I'm using the scikit-learn library for my daily MVA business. One of the functions I use is the roc_curve()
method to get my ROC curves. The function returns the false-positive and true-positive rates. In my field (HEP), we prefer working with efficiencies, i.e. I want to normalise the number of true positives to the total number of positives.
To get what I need, I want to re-use the _binary_clf_curve()
function in sklearn.metric.rankings, i.e.

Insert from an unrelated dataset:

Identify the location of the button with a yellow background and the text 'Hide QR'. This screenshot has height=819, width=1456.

def roc_curve_eff(y_true, y_score, pos_label=None, sample_weight=None) :
fps, tps, _ = _binary_clf_curve(
y_true, y_score, pos_label=pos_label, sample_weight=sample_weight)

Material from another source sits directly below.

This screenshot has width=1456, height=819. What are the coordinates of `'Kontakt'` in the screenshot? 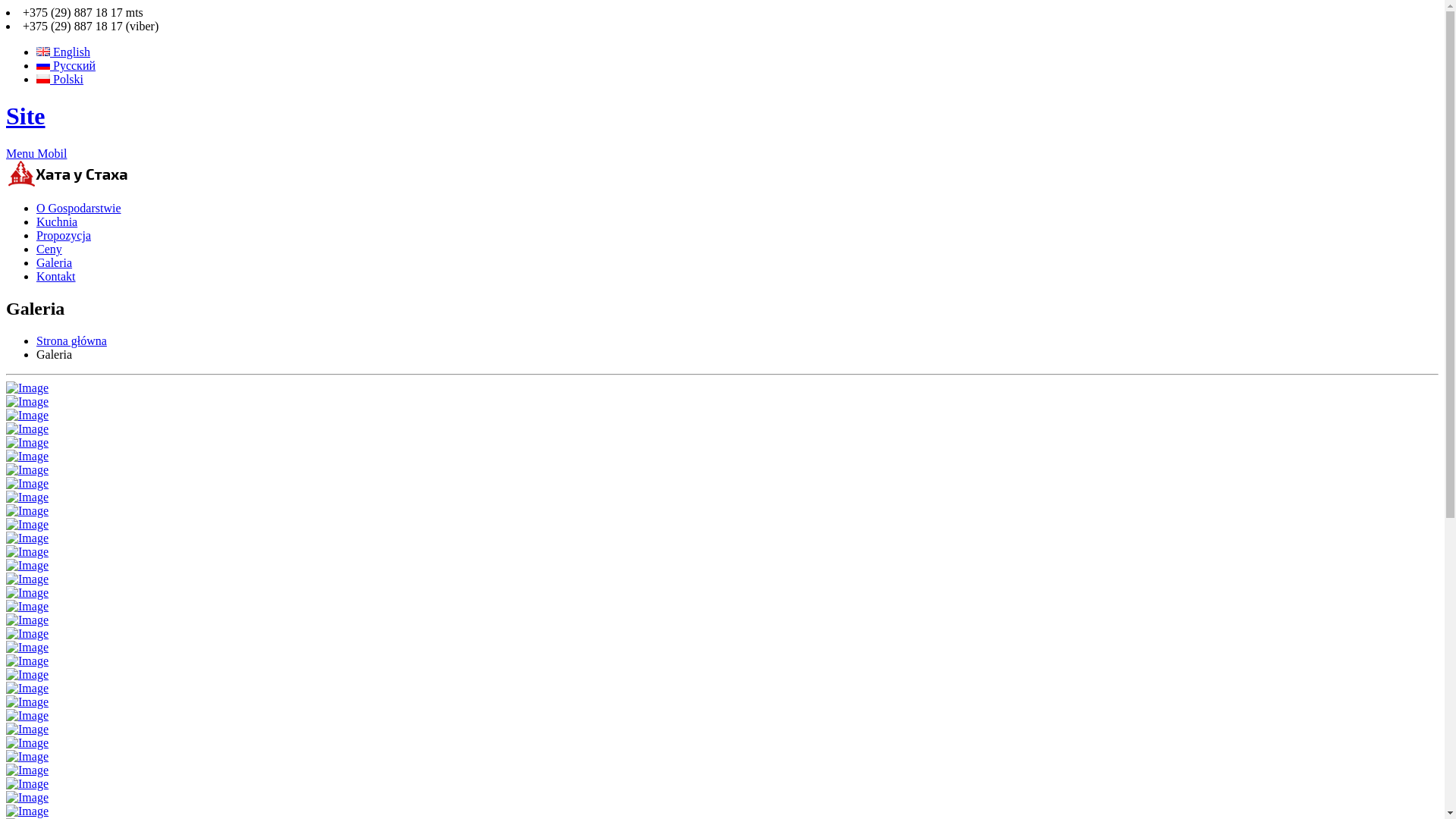 It's located at (36, 276).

teff = tps / (tps[-1] - tps)
feff = fps / (fps[-1] - fps)
return feff, teff, _
and to load it into the local namespace I call
from sklearn.metrics.rankings import _binary_clf_curve .
Doing so his gives me the following error:
ImportError
Traceback (most recent call last)
<ipython-input-10-d1d6b7292e7f> in <module>()
11 from root_numpy import root2array, rec2array
12 from sklearn.metrics import roc_curve, auc
---> 13 from sklearn.metrics.rankings import _binary_clf_curve
14
15 #import sklearn as sklearn_
/Users/pigard/ROOT/install/lib/ROOT.pyc in _importhook(name, *args, **kwds)
299 except Exception:
300 pass
--> 301 return _orig_ihook( name, *args, **kwds )
302
303 __builtin__.__import__ = _importhook
ImportError: No module named rankings
I think the issue here is the distinction between module and file: the _binary_clf_curve
helper function is not added to the module (because it need not be exposed to the user) so I need to load it not from the module, but from the file?